How technology can reduce SA’s road fatality statistics

By Justin Manson, Sales Director at Webfleet Solutions

A recent study conducted by Zutobi ranked South Africa as the world’s most dangerous country to drive in. To help combat SA’s high road fatalities, the Road Traffic Management Corporation (RTMC) has called for SA speed limits to be reduced by 10km/h on all roads.

This RTMC’s proposal follows the recently released road fatality statistics for the December 2021 holiday period, revealing a total of 1,685 recorded fatalities over the festive period, which is a 14% increase on the 2020 period.

Although several factors contributed to last year’s fatalities, including speeding, wet roads, and overtaking across barrier lines, light delivery cars and trucks contributed more fatalities per crash than any other type of vehicle. As a result, the Minister of Transport, Fikile Mbalula, called on the industry to reduce the number of accidents involving its vehicles.

Therefore, the transport industry needs to ensure drivers on the country’s roads are equipped with the necessary tools and insights to improve their driving behaviour.

Why the transport industry is under the spotlight

Although Minister Mbalula’s report reveals that trucks only contributed 6% to total crashes on South African roads, these large vehicles are often 20 to 30 times heavier than passenger vehicles and wreak havoc when involved in an accident. In addition, trucks have much higher ground clearance, making it easier for smaller cars to underride them in crashes.

Another reason why trucks are in the spotlight is their braking capability. Loaded trucks require distance to stop in an emergency, so a following distance of five to 10 metres between a car bumper and a truck at 80 kilometres per hour isn’t enough.

The required distance increases significantly on wet and slippery roads, or between old and poorly maintained vehicles.

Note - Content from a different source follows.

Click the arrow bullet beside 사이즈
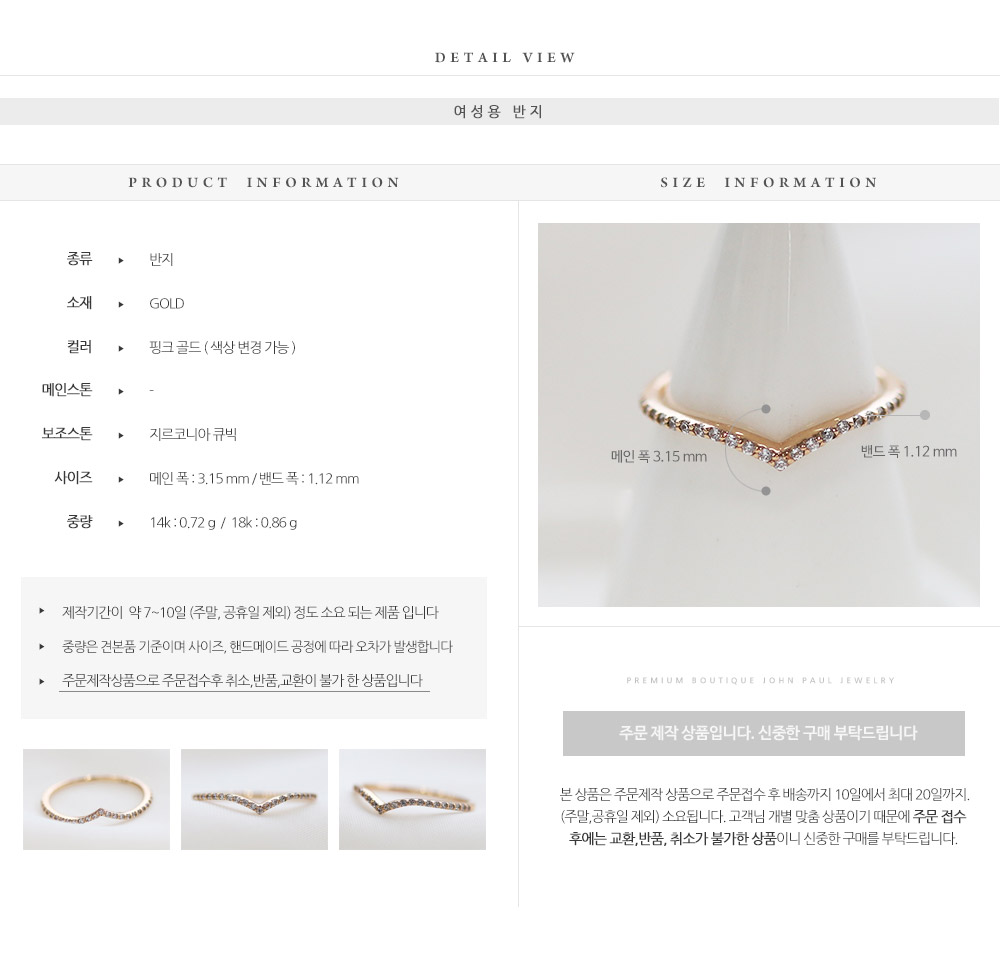Viewport: 1000px width, 958px height. pos(121,479)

The 2021 South African Fatal Crashes in Context report reveals that 61.% of the vehicles involved in the fatal crashes reported in the 2021 statistics were between five and 20 years old. This type of condition makes vehicles more likely to suffer brake failure, like the truck that crashed into a roadblock in 2020, killing a soldier.

However, some factors are outside the driver’s control, such as navigating some of the country’s most dangerous roads, known for their high collision rates, other drivers’ speeding and other reckless driving behaviour.

How technology promotes safer driving behaviour

Safer driving behaviour on South African roads not only benefits road users but is also an integral part of any successful transport company. However, when considering the range of risks present on the road, from accidents to bad driving conditions and vehicle malfunctions, it becomes clear that maintaining a high level of safety across an entire fleet isn’t easy.

Fleet managers must keep all their vehicles in top working condition, ensure that the team is driving safely, and keep their cars on the safest roads to prevent accidents and secure the cargo.

Some countries have instated laws requiring vehicles to have an Electronic Logging Device (ELD) to achieve this. This hardware device automatically records a driver’s drive time and other aspects relating to Hours of Service (HoS) compliance. The device achieves this by monitoring the vehicle’s engine and travelling time to determine if the vehicle is moving, the distance travelled, and the duration of engine operation.

The industry has also seen more video and artificial intelligence (AI) technology enter the market to provide more in-depth, real-time insights for context about what’s going on inside the vehicle at the time of the incident.

AI-based video solutions like in-cab cameras providing in-cab feedback and warnings to drivers to prevent accidents. These solutions achieve this by sending alerts for example when a driver uses their phone or falls asleep at the wheel. In addition they provide fleet managers with the full context on why an incident occurred for improved driver coaching.

This AI technology can even be combined with traditional telematics to keep drivers alert, encourage safer driving, and help fleet managers maintain their vehicles to limit incidents like brake failure from occurring.

These solutions are an essential tool that the transport industry can use to reduce risks, improve driving behaviour, and ultimately comply with the Minister’s call to reduce the number of accidents on our roads.